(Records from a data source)

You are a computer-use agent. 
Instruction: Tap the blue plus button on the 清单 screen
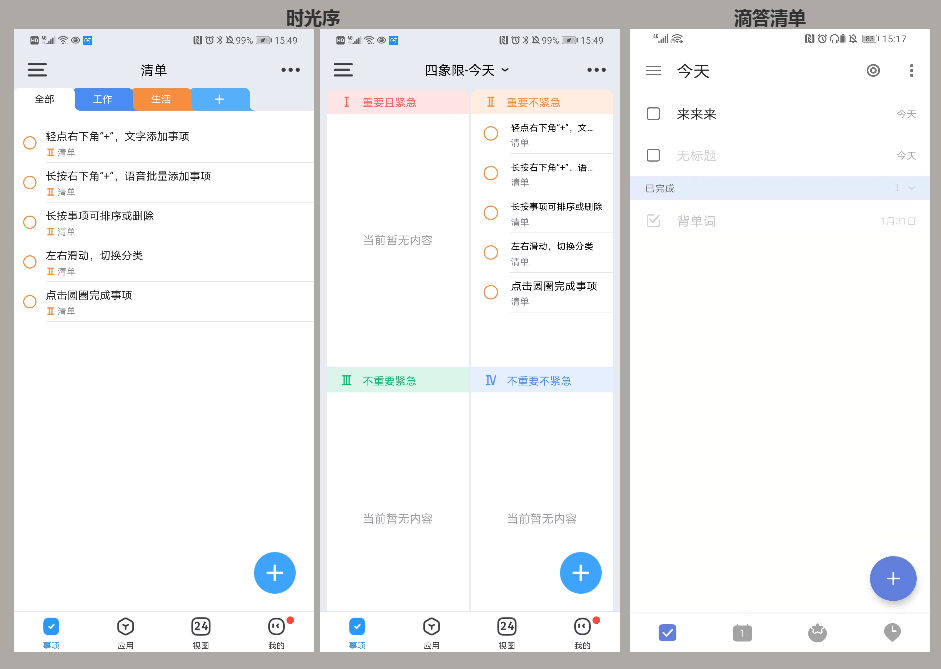point(274,572)
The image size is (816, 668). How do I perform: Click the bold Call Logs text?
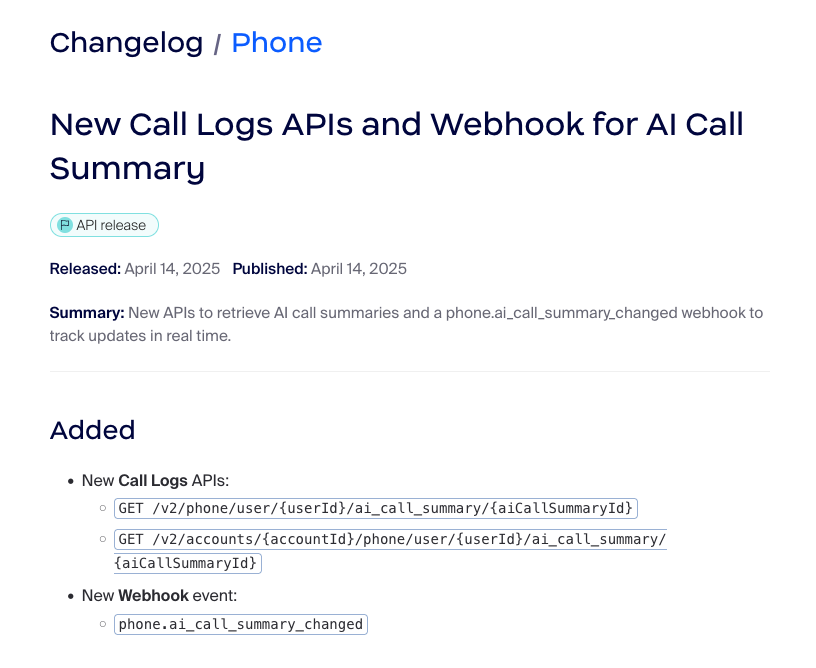click(153, 480)
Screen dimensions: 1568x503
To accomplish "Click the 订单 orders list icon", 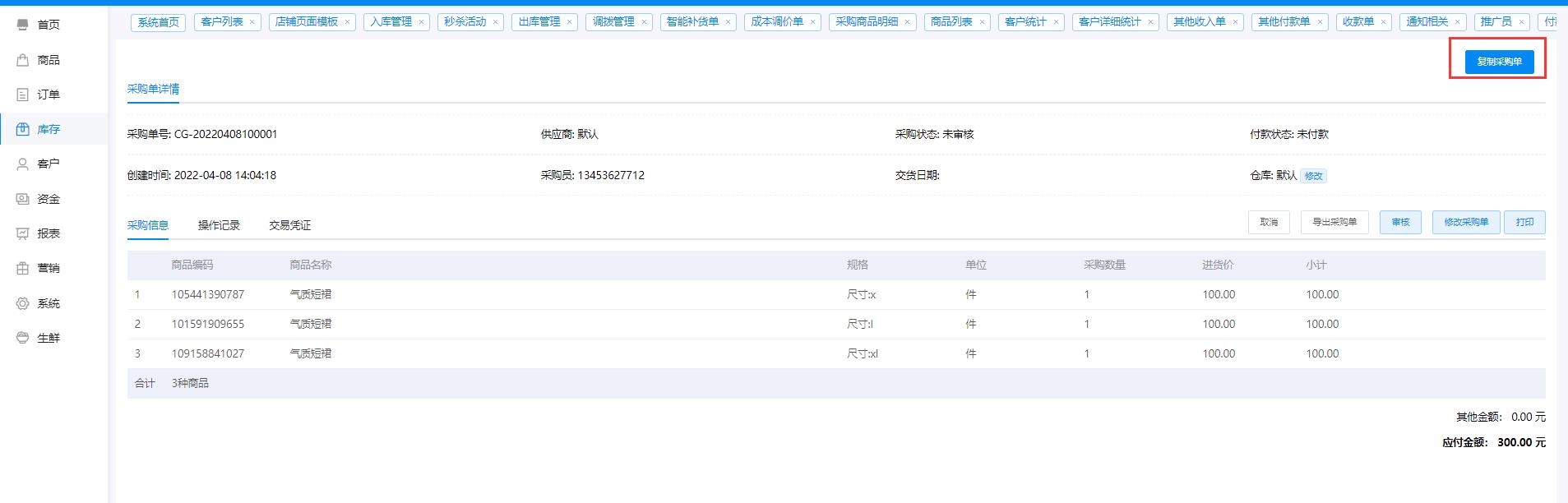I will 23,95.
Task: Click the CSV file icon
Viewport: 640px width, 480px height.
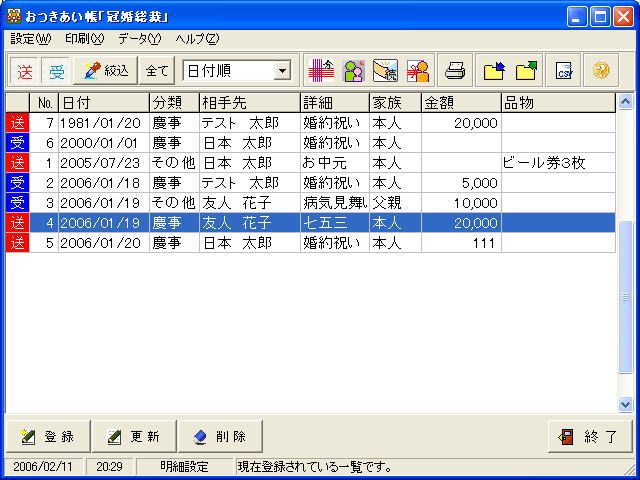Action: (564, 71)

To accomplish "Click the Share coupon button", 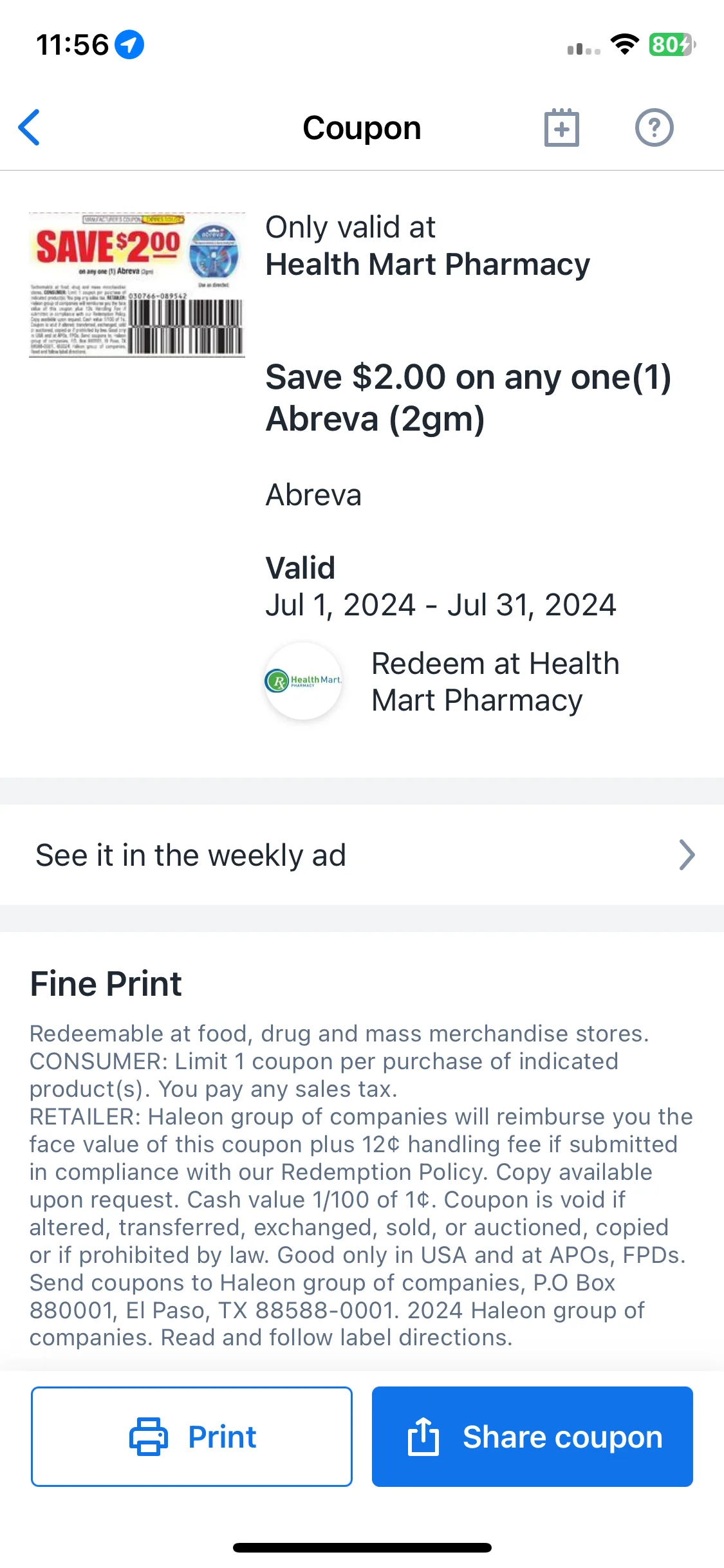I will pos(532,1437).
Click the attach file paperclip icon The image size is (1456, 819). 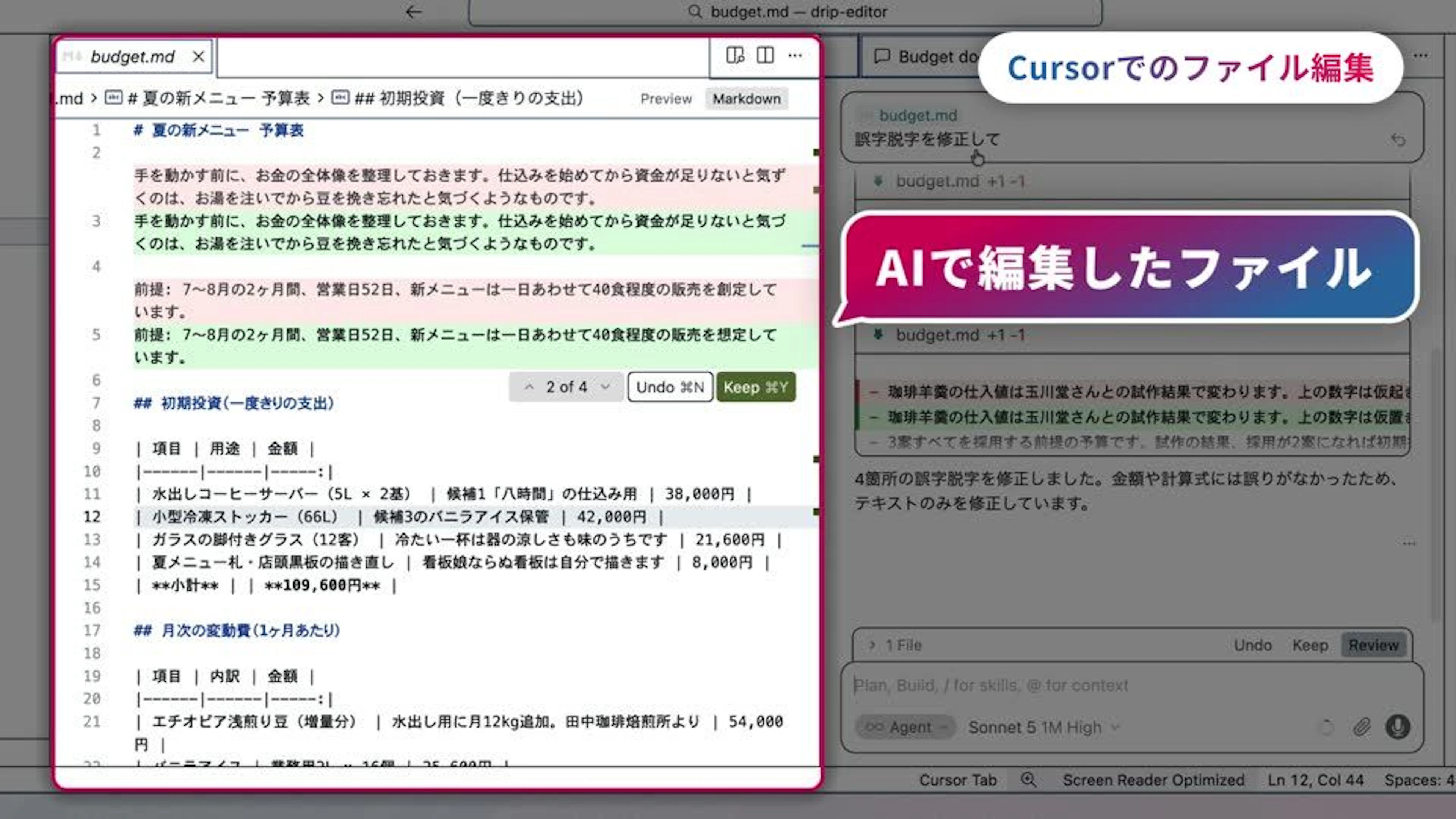(x=1362, y=727)
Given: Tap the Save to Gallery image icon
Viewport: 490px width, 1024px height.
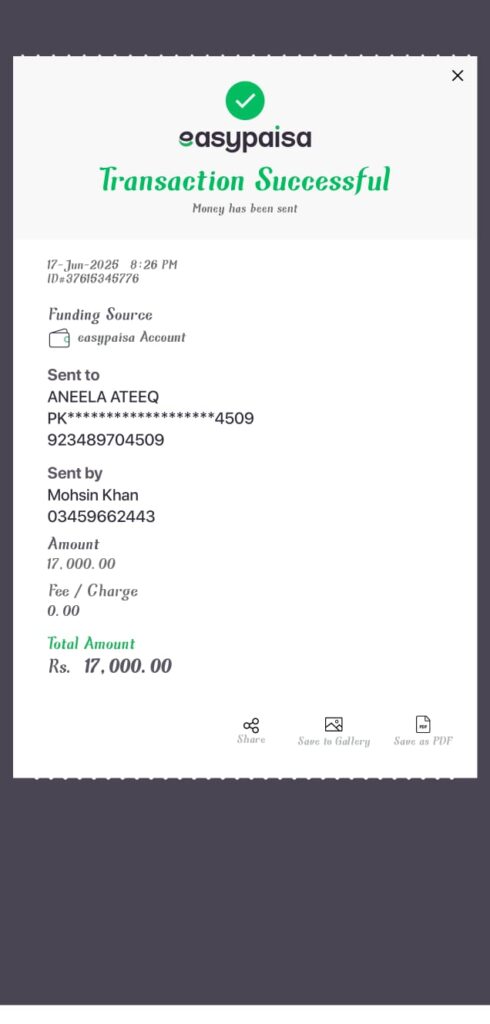Looking at the screenshot, I should coord(334,724).

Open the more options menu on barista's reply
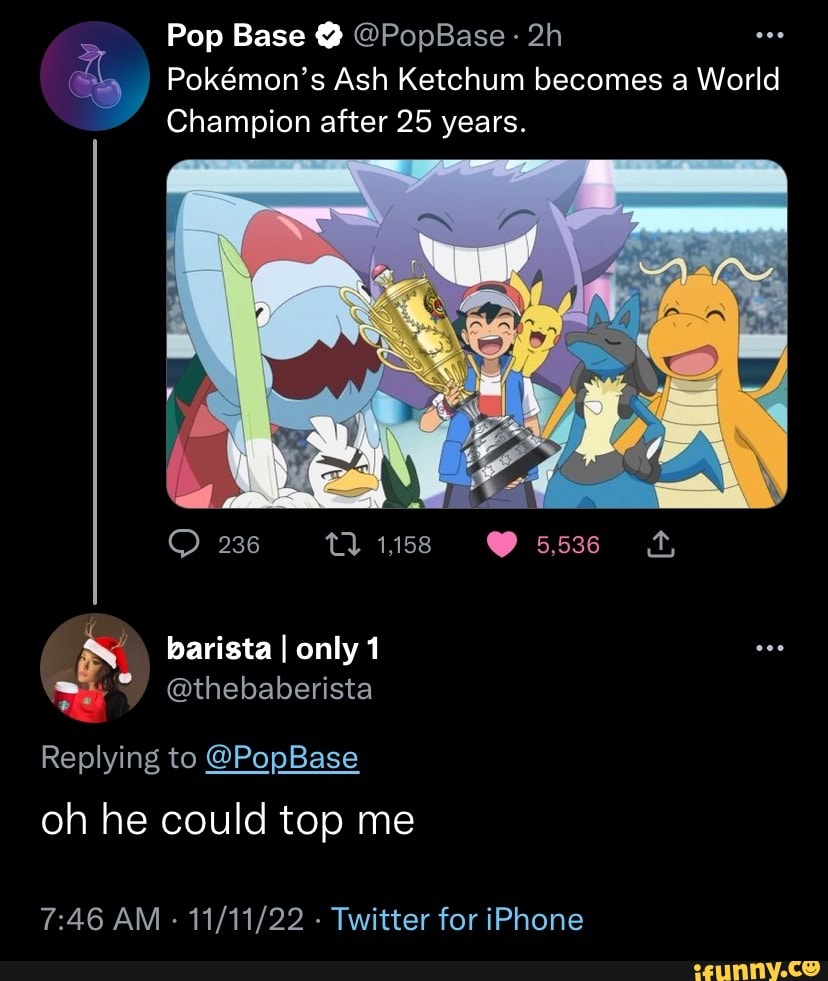pos(768,646)
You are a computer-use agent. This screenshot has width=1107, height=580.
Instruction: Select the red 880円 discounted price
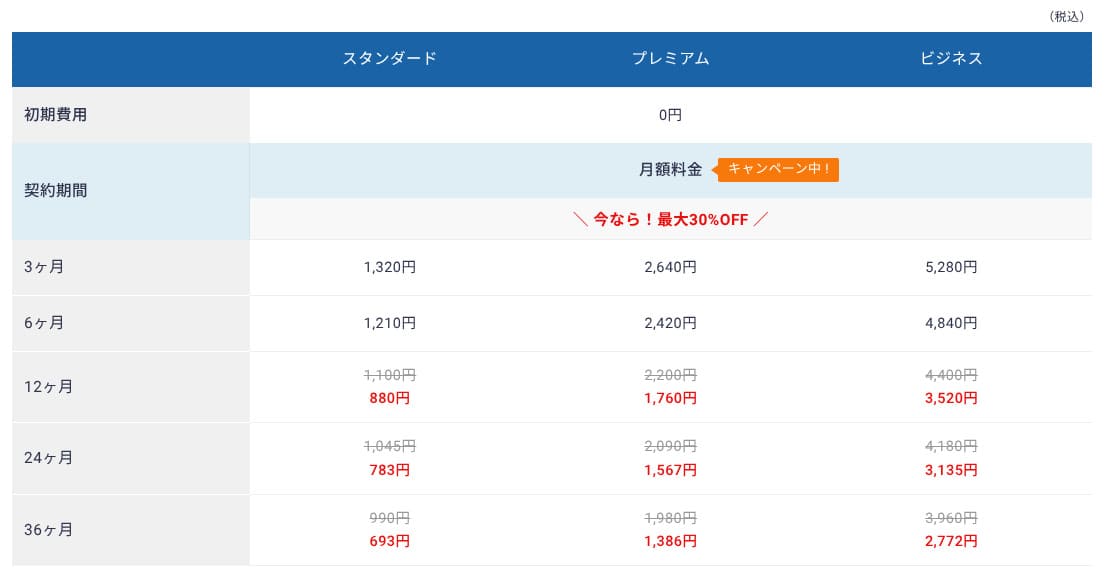[390, 398]
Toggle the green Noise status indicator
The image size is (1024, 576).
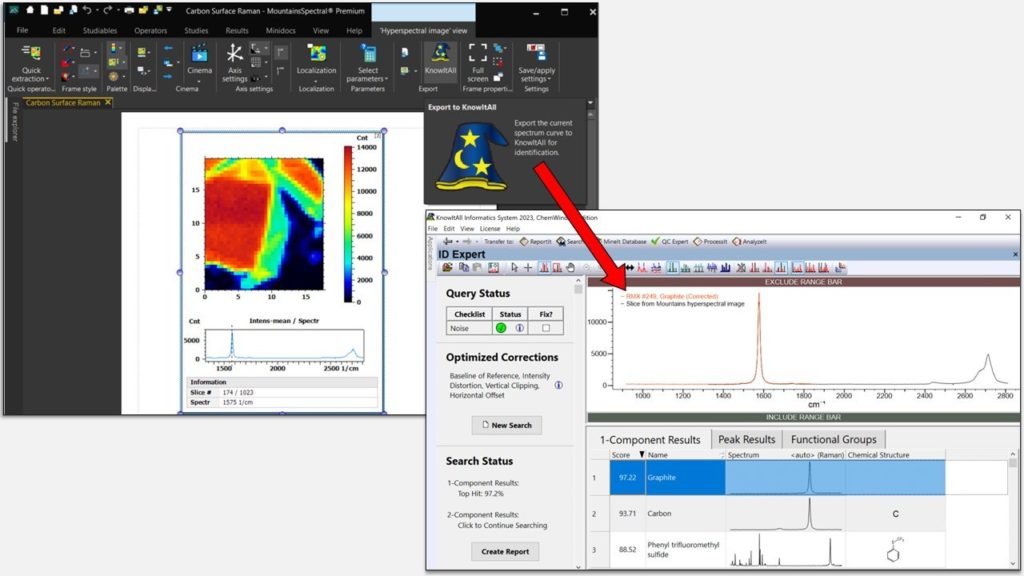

(Activity) Return a copy of each line in the records above that has "agent" in it.

(Problem solution)
You are a computer-use agent. 
You are a computer-use agent. This screenshot has width=1107, height=580.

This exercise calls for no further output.